Stored data entries
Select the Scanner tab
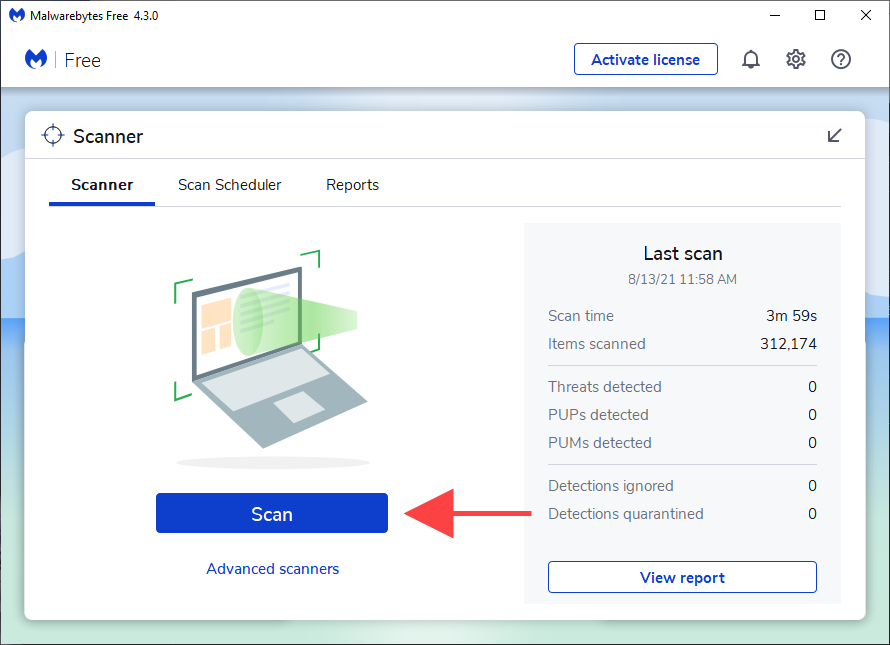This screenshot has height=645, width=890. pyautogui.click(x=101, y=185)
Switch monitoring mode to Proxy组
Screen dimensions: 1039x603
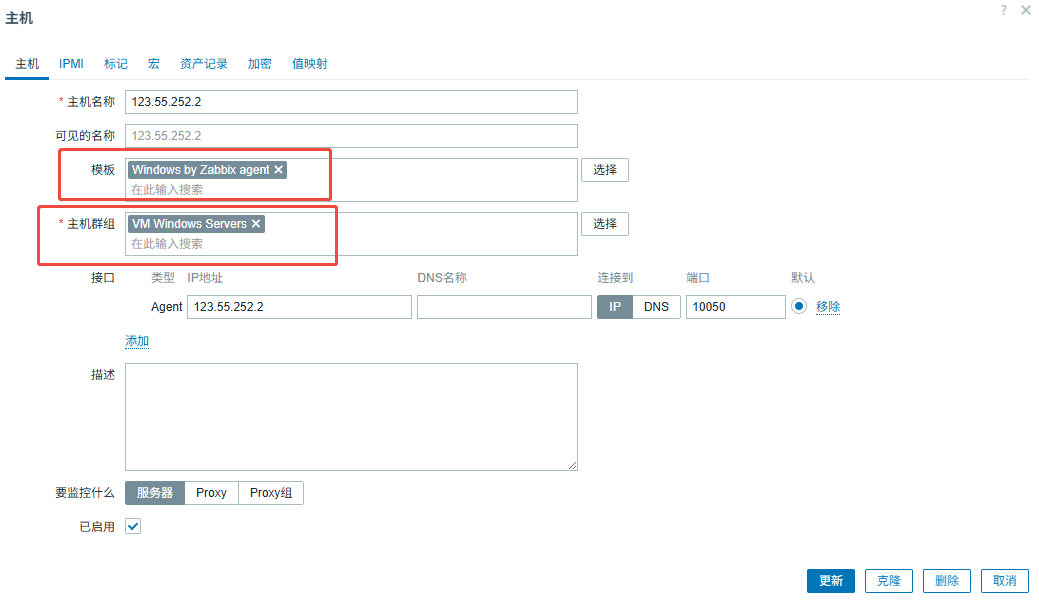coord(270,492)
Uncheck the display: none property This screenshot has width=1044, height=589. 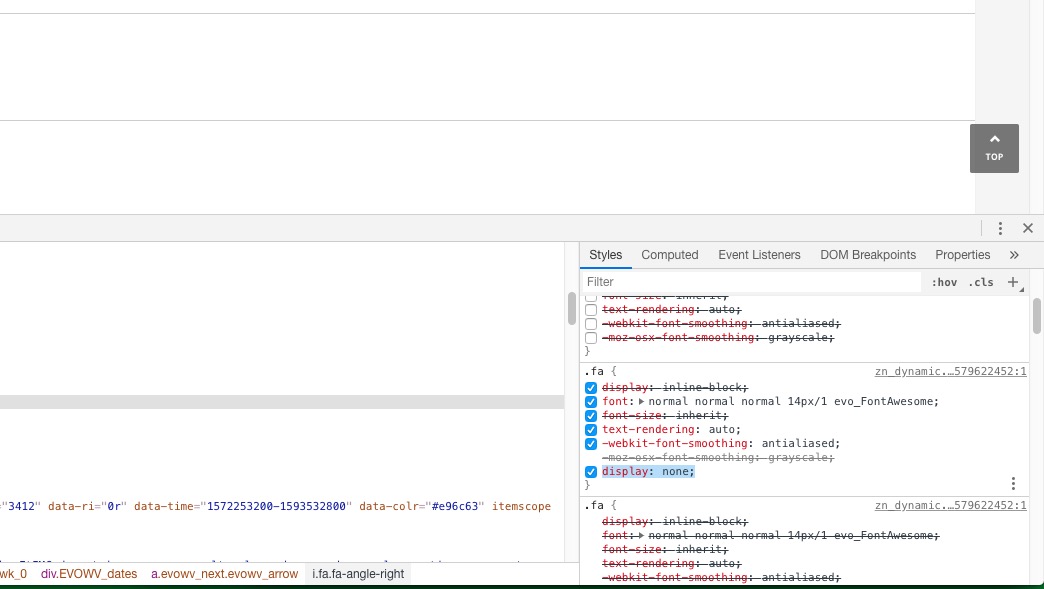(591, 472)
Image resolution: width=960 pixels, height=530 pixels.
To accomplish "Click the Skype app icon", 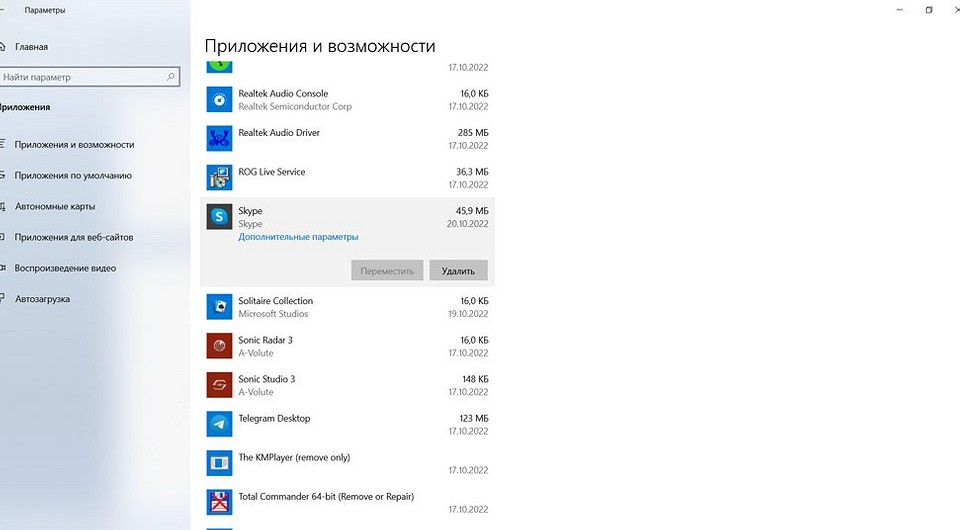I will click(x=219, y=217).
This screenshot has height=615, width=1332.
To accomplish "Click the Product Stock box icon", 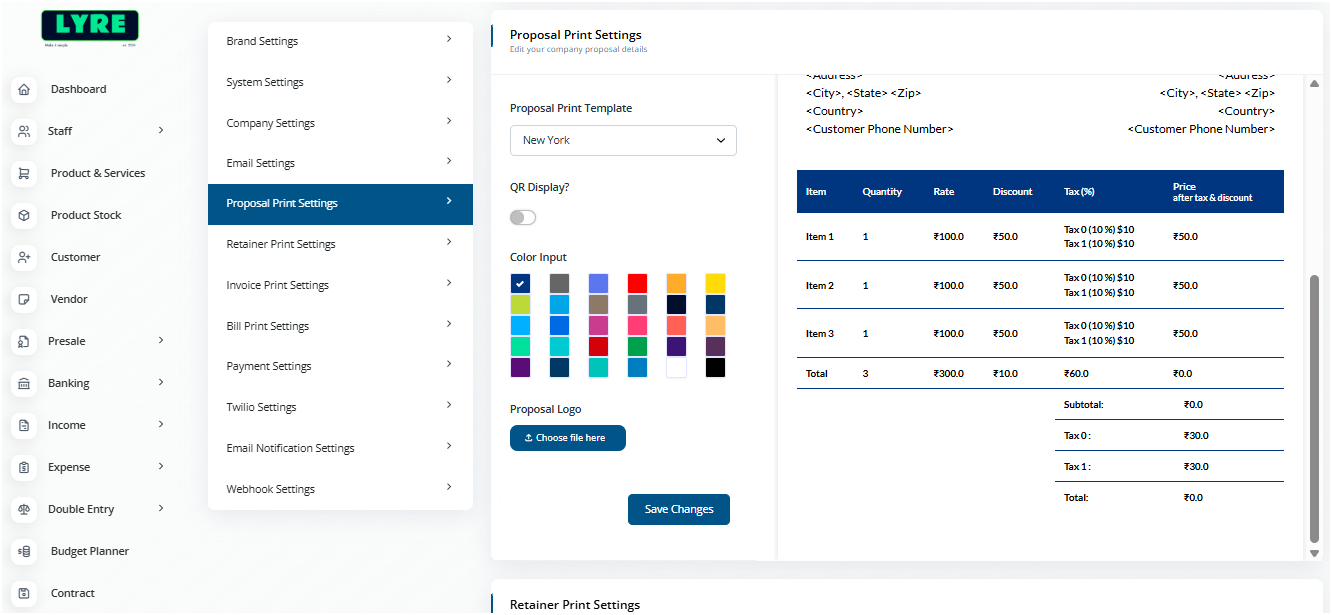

*Required work*
Your answer must be exactly the lines from the one containing "This screenshot has height=615, width=1332." through the last line of the records above, both included, with every picture left out.

*Problem solution*
This screenshot has height=615, width=1332.
To accomplish "Click the Product Stock box icon", 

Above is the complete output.